Nutrition programs don’t come in one-size-fits-all packages. We see requests as varied as customized blend ratios, fine or coarse particle size, or even pre-packaged premix formulations. Large swine producers might ask for double-bagging protocols, while a lab supply company cares fiercely about residue solvents in the matrix. We handle these requests with careful tracking and batch-specific specification sheets. Our team adjusts drying or blending at the request of consistent buyers, provided these changes align with quality management practices and do not compromise assay, stability or shelf life.
We often hear stories from buyers burned by inconsistent supply or off-spec imports. Our philosophy ties every custom run to a rigid sample archiving and retesting plan. This protects the end user and guides our continuous improvement. Our on-site technical support team maintains ongoing dialogue with partners, visiting their mixing facilities and reviewing real-world usage. Problems get solved face-to-face, rather than bounced through third-party interpreters or shuffled between untraceable brokers.
The real test of any chemical is traceability at crisis points. We control batch data from source to ship. Each consignment includes a scan-ready QC certificate referencing both raw input lot codes and final product assay percentages. Many industrial buyers asked for this, following a few high-profile global recalls in the animal feed sector. Our ERP backs up every lot — anything produced in the last ten years can be pulled by batch code and traced to a manufacturing date, QC signoff, and shipment destination.
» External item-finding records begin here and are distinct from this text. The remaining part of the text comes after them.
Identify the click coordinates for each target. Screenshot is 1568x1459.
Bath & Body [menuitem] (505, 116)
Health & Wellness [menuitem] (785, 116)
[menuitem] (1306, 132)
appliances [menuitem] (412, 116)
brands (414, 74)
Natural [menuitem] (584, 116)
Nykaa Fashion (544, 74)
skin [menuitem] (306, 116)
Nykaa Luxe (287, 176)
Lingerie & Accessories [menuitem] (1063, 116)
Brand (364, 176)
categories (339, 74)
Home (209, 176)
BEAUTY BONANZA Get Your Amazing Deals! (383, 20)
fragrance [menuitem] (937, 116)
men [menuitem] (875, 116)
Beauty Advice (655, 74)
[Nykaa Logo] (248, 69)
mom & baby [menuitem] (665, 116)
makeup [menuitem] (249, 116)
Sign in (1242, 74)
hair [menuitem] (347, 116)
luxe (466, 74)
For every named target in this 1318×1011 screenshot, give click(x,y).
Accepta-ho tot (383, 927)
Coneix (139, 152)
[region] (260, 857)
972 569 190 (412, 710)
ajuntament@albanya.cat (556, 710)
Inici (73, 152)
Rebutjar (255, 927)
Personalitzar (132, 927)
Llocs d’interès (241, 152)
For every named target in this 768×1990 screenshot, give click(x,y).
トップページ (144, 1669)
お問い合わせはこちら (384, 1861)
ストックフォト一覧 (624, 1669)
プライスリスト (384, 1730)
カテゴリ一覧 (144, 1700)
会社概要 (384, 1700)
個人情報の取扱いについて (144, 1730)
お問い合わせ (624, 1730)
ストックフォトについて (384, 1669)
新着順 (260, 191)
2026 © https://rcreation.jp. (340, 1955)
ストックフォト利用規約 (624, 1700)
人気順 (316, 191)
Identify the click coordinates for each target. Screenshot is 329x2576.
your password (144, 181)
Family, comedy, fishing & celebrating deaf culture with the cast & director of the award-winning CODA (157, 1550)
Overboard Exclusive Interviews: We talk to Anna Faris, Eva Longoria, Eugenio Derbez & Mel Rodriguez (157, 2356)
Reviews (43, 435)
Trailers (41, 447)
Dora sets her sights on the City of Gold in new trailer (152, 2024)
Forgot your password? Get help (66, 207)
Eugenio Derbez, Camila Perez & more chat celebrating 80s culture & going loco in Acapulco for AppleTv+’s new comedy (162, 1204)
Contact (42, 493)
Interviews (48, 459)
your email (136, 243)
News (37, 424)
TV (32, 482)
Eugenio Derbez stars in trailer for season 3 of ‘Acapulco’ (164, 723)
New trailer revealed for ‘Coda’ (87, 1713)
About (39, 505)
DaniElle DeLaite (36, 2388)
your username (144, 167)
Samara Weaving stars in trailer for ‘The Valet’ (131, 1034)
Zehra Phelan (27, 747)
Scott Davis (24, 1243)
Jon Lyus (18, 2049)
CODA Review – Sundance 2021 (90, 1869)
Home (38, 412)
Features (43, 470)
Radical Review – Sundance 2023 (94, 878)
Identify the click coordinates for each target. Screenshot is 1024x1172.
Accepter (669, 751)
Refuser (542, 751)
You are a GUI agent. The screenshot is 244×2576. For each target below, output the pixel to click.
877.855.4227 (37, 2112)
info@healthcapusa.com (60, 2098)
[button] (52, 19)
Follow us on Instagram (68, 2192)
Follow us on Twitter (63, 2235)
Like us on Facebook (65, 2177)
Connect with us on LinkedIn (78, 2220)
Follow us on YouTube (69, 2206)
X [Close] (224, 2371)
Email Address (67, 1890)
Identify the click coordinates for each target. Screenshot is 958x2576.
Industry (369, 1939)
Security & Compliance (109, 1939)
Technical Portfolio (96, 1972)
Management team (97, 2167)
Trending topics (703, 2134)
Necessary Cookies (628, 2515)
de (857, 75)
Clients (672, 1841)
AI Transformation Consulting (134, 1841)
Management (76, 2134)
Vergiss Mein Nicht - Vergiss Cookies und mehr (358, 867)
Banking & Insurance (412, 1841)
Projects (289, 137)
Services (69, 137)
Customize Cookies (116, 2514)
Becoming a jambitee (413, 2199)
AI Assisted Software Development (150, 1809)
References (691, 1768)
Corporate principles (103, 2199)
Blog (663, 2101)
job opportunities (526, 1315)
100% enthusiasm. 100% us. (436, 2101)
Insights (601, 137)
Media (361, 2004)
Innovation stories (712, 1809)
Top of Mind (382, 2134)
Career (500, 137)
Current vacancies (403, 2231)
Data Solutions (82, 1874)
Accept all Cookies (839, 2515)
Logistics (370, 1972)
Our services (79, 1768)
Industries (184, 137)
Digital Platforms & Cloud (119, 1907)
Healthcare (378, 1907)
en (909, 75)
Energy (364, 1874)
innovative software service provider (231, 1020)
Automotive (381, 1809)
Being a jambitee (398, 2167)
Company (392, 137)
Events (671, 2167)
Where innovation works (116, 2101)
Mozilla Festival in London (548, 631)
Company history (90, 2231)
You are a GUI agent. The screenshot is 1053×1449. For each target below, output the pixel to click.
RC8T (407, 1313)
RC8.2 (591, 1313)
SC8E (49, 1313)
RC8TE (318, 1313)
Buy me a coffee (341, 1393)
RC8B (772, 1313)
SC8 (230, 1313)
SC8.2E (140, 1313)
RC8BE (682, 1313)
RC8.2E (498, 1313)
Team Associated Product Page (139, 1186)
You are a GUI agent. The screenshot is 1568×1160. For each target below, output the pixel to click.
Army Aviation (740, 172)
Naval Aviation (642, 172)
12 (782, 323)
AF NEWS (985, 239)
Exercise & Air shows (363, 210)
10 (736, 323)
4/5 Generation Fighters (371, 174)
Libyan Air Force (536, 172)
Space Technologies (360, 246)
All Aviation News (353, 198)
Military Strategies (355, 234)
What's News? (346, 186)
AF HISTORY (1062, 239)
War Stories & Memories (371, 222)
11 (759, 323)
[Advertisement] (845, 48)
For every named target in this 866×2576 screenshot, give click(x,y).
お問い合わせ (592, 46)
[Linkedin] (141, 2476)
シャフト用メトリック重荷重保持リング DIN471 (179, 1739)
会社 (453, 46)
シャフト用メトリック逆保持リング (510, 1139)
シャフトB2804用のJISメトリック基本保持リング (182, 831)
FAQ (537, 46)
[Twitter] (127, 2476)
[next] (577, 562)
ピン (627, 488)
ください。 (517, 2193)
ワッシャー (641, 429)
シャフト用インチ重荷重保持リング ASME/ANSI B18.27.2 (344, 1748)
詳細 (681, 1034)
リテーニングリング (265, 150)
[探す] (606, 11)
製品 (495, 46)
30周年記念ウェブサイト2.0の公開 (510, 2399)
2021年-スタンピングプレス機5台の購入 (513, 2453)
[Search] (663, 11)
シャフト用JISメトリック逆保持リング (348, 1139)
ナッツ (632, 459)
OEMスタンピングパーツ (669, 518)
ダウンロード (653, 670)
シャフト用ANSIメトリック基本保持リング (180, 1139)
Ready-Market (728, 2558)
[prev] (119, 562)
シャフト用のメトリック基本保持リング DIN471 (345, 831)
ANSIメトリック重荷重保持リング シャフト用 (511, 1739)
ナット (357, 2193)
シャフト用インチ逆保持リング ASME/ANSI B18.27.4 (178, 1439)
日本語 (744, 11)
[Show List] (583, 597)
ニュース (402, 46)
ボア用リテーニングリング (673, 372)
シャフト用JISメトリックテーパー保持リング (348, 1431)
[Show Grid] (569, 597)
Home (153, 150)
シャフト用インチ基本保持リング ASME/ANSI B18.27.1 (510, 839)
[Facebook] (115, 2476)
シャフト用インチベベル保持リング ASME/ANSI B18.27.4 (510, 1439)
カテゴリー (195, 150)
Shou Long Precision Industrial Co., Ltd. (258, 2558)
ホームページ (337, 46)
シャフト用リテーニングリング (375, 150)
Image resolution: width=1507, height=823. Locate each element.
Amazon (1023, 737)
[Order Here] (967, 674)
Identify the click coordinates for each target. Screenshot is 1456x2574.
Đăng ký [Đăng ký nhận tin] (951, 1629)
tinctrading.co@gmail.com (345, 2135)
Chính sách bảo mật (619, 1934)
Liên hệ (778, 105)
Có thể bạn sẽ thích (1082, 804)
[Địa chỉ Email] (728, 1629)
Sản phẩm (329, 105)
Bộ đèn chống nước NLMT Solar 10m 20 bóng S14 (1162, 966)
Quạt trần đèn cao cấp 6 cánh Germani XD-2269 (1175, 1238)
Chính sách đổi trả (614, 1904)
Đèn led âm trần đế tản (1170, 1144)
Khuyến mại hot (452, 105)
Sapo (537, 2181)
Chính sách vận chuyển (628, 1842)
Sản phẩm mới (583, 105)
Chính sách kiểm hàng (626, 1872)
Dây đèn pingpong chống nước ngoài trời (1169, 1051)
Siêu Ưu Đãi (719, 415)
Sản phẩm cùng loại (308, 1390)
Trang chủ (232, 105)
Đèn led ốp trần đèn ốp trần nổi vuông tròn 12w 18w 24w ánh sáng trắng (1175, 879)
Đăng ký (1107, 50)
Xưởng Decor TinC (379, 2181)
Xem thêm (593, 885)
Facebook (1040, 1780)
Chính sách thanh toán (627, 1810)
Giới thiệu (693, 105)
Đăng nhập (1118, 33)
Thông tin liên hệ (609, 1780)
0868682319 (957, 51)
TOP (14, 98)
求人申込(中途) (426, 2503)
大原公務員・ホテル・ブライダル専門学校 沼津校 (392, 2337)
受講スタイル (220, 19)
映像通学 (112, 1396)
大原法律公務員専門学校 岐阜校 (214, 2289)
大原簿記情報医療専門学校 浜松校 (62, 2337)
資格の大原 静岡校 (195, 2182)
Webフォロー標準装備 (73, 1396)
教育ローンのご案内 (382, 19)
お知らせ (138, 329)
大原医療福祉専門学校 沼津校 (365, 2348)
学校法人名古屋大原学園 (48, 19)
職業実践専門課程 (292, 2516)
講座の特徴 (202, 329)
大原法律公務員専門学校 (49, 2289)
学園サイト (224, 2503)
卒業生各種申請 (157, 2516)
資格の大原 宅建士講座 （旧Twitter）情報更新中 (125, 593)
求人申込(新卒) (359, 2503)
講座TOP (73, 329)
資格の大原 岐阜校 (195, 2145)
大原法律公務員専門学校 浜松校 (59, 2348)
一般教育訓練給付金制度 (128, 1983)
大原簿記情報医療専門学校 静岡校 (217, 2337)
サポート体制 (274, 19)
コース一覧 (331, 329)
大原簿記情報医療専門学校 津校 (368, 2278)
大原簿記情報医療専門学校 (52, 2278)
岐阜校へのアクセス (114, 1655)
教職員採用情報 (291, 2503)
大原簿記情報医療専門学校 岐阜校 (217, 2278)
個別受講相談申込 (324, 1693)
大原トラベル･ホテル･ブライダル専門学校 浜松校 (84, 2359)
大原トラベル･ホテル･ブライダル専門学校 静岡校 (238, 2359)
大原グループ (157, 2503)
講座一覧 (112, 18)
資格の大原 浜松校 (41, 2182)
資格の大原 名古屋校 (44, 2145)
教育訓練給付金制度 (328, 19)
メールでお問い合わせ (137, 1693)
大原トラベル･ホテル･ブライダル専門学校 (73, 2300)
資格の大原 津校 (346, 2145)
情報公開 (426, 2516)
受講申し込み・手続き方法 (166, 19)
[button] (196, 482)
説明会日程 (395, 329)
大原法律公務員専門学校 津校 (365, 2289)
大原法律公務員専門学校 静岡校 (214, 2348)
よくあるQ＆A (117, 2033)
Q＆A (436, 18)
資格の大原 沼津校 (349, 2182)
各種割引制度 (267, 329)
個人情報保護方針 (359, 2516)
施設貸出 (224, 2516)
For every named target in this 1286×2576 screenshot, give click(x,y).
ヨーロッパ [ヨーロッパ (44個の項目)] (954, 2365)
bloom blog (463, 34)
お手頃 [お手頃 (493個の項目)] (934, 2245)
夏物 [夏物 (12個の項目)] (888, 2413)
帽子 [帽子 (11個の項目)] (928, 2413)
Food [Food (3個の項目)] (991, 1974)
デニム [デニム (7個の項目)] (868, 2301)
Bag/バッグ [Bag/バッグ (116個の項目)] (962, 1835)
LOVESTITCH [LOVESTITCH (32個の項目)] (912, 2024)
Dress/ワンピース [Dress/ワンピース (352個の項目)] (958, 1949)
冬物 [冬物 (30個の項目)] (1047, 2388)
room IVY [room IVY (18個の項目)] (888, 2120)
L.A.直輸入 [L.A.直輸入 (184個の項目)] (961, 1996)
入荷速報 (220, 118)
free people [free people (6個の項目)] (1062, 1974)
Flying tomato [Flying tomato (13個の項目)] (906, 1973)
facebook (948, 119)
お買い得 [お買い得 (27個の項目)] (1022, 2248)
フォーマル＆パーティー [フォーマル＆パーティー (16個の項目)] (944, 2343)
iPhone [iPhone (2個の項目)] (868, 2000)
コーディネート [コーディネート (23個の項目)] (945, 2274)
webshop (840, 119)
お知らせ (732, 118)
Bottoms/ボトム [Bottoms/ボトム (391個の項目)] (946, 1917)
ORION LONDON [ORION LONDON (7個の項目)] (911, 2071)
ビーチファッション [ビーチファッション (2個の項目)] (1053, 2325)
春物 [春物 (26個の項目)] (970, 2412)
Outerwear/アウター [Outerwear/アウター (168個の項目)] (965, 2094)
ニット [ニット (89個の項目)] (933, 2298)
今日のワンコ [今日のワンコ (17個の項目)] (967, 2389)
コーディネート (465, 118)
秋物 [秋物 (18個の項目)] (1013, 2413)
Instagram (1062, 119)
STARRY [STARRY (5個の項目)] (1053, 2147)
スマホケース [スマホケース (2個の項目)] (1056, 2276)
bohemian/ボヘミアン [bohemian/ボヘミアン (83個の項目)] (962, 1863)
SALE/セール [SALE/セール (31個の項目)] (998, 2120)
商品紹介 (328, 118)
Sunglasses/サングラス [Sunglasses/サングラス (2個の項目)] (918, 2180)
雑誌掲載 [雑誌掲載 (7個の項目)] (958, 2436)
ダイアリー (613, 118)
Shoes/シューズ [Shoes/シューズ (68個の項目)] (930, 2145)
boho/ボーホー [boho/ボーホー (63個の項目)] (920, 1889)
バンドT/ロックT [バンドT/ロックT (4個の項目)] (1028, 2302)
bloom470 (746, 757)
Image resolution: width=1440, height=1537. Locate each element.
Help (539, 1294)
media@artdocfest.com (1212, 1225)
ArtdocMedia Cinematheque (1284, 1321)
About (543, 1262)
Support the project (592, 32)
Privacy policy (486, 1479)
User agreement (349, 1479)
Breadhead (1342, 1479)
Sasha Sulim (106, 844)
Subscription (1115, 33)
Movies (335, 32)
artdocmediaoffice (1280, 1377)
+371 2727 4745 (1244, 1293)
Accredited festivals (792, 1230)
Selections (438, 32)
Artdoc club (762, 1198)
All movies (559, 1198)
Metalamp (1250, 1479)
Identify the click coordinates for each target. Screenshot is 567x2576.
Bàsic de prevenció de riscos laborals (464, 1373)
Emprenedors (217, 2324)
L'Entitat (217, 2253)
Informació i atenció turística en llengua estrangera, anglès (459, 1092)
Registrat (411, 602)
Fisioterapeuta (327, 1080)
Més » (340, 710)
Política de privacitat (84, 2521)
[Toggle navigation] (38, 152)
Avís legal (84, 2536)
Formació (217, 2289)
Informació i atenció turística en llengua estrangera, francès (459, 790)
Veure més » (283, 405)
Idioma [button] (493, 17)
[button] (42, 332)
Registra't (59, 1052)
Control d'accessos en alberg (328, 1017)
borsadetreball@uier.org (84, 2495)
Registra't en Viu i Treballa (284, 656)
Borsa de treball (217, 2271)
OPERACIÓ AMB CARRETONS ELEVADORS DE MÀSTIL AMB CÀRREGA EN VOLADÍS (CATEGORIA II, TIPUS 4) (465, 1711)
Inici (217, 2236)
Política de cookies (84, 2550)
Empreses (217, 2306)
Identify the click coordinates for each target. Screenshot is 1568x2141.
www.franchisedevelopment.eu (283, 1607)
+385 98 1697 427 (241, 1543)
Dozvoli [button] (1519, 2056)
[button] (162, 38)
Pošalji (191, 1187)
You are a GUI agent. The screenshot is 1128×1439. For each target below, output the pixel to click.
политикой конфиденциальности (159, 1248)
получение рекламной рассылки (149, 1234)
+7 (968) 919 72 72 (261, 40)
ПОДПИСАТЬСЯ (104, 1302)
External inspectors attend our annual audits, checking environmental logs, maintenance records, and spot-checking off-the-line product against archived samples. These practices earn us a stronger reputation among industry partners, whose business depends critically on uninterrupted supply and reliable quality.
In the larger landscape, amino acid markets ride cycles of oversupply and shortage. Global demand for lysine exceeds 3 million tons per year. Downstream users watch price swings on spot markets, but the buyers who stick with reliable direct-from-factory lines report fewer disruptions. Throughout trade fluctuations, feed reformulation projects, and regulatory shifts, our approach remains grounded in direct production, responsive customer support, and ongoing improvement of process and product.
As environmental compliance rules tighten across global markets, buyers naturally gravitate toward suppliers willing to document every stage, invest in pollution control technology, and provide uninterrupted, high-purity material. End buyers avoid intermediaries not because it is trendy, but because interrupted supply or substandard quality impacts the entire livestock production chain. Our real-world experience has shown time and again that the most valuable relationships are built on transparency, reliability, and a deep understanding of both the technical and logistical hurdles faced by our partners.
We expect DL-Lysine will continue drawing interest as industries seek balanced nutritional solutions and more controllable, traceable supply chains. Whether for animal growth, industrial synthesis, or research, every shipment must live up to documented standards — more than ever, customers check every claim and every test. Opportunities come and go, but proven value never falls out of style. Our team, backed by a decade of focused production and tested by the day-to-day realities of the factory, stands committed to delivering DL-Lysine with the precision and consistency long-term users expect.